具体的な違いだが、従来品ではコイルバネを柔らかくして、ダンパーの減衰を強くしてロール剛性を高めるという味付けだったが、新仕様ではコイルバネを硬くして、ダンパーの減衰をソフトにすることで、よりしなやかに動くサスペンションに仕上げているという。この味付けは、同じくビルシュタインダンパーを装着する「RS」も同様だそうだ。

新たなビルシュタインダンパーのセッティングには、あのマツダスピリットレーシングの開発で得た知見が取り入れられているというから楽しみ。

齋藤主査は「だまされたと思って試乗してみてください。まだ新たな世界がロードスターにはあったんだと感動してもらえると思います」と一押し。実際に、開発に携わった実験メンバーの3名が購入したいと話していることも付け加えた。

現代の「Vスペシャル」も可能?

渋さを感じるジンクグリーンメタリックだが、太陽光の下では明るさが増し、ボディサイドのラインも美しい。

さらに年次改良では、騒音規制対策も施されるという。社外騒音規制フェーズ3に対応するべく、エンジン音、排気音、タイヤからのロードノイズの3つを引き下げたという。タイヤに関しては、従来までの新車装着タイヤと同じ性能を維持しながら、ロードノイズを引き下げたという。ビジュアル面は、ほぼ同じで、新旧タイヤを並べると、パターンが少し違うことに気が付ける程度だそう。

シルバートップとジンクグリーンメタリックの組み合わせも良い感じだ。因みに、シルバートップは特別仕様車だけの装備となる。

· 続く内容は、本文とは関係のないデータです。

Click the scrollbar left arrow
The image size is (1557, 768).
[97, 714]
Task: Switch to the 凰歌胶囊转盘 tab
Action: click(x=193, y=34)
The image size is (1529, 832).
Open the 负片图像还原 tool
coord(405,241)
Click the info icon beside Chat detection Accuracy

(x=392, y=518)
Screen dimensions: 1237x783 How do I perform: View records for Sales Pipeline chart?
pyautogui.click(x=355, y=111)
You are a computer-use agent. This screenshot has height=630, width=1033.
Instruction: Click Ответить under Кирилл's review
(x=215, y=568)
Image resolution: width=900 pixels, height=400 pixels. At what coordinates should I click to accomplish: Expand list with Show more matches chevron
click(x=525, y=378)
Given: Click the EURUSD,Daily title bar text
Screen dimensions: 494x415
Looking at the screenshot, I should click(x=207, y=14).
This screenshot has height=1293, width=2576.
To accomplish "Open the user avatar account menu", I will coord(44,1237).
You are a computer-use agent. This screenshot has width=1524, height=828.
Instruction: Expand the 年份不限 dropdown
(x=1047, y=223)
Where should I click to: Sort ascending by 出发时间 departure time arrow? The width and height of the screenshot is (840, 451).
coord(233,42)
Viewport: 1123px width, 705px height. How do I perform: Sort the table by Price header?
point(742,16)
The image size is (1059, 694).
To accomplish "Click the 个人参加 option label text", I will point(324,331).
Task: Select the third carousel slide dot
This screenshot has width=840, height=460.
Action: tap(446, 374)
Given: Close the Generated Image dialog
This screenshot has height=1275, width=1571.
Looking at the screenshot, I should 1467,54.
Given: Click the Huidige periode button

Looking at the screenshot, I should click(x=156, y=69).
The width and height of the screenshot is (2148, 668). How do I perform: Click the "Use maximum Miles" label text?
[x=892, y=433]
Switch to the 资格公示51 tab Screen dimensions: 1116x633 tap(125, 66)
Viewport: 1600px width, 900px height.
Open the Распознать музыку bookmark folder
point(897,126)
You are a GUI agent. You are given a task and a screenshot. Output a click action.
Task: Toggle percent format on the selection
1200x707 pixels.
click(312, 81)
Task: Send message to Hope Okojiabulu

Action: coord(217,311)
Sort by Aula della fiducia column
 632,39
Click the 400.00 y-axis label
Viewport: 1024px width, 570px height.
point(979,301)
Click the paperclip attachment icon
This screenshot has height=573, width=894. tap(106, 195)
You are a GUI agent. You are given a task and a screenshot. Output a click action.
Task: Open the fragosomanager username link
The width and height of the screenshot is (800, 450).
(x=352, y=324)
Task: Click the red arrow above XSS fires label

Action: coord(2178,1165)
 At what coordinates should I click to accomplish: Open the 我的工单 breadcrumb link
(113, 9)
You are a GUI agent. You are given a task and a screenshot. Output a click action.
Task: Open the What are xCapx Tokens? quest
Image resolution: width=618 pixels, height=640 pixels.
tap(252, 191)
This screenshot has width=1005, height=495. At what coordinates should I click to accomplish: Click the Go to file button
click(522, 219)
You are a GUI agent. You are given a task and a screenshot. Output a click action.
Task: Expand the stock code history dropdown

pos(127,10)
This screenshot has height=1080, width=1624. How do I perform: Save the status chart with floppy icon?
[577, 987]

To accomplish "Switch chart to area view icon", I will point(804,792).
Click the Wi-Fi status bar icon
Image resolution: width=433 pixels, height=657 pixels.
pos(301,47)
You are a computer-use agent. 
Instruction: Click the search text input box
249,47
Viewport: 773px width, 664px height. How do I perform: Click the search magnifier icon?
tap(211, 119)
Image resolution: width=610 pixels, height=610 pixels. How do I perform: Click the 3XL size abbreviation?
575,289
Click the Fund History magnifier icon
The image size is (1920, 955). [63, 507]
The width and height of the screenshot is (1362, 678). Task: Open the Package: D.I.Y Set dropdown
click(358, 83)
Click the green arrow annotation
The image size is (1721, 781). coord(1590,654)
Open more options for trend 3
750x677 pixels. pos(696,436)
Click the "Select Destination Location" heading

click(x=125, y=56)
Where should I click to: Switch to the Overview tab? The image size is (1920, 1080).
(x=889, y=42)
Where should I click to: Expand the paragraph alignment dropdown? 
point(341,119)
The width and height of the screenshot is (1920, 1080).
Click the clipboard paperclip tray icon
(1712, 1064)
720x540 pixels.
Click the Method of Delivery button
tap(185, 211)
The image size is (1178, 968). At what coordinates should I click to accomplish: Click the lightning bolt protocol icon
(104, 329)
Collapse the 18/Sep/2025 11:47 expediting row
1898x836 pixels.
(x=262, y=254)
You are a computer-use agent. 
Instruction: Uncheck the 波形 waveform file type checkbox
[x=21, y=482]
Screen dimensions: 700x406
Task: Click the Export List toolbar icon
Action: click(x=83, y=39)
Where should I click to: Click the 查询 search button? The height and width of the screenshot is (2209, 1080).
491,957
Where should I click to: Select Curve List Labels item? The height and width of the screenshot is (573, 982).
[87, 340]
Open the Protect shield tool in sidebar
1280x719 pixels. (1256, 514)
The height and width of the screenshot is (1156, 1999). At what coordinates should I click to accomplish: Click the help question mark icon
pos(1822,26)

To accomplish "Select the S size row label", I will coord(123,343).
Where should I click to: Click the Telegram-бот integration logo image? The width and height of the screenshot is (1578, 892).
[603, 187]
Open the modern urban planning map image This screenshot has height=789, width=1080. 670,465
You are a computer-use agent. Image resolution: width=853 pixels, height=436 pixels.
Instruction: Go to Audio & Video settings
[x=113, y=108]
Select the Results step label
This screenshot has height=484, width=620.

さらに排気系ではマフラーのタイコの容量を拡大することで、1~2デシベル引き下げているそうだ。「静かで快適性になったことで、いつでも車内の会話もし易くなる。頑張って音を下げたのだから、社外マフラーに変更して音を大きくしないでよね」と齋藤主査が笑いを誘った。

年次改良では、タイヤパターンの変化とマフラーのサイズ変更を実施。その違いに気が付けたあなたは、ロードスターマニアだ。

このジンクグリーンメタリックは、全グレードで選択可能なカラーとのこと。ちなみに、タンの内装とソフトトップを持つ「SレザーパッケージVセレクション」を選ぶと、まさに令和の「Vスペシャル」ではないか。その点について、斎藤主査は「こちらはVセレクションなのでお間違いなく……」と念を押す。

岩内さんが「こんな仕様もできます」と紹介したのが、「SレザーパッケージVセレクション」とジンクグリーンメタリックの組み合わせ。Vセレクションだと、タン内装と幌となるので、「Vスペシャル」風にすることもできる。

うーん、その念押しに深い意味はあるのだろうか……。バリバリの技術屋さんの齋藤主査だが、最近はファンの心を揺さぶるのが得意に。でもジンクとタンの組み合わせも良さそう。歴代のVスペのファンは、検討すべきだろう。

主査就任後、990Sやマツダスピリットレーシングなどロードスターの楽しみを広げてきた斎藤さん。年次改良もイチオシしだそう。立て続けに人気モデルを投入した実績の話を振られ、斎藤さんは「私、失敗しないので」と某ドラマの名台詞で返す。「でも社内じゃ、誰も行ってくれないから自分で言っちゃいます」と続け、ファンからの笑いを誘った。

現時点で年次改良のタイミングは明かされていないが、マツダディーラーに出向くと、更なる情報が入手できるタイミングらしい。現在が、新旧のいずれのロードスターを選ぶか悩める最後のチャンスかもしれない。個人的には現仕様の味わいも好みなので、RSや特別仕様車狙いの人以外は、色や仕様の違いを確認して好きなモデルが手に入れられるように情報収集を急ぐべきだろう。ただジンクグリーンメタリックは、大人なロードスターを求める人には刺さること間違いなしと付け加えておきたい。

年次改良では、内装面の大きな変化はないようだ。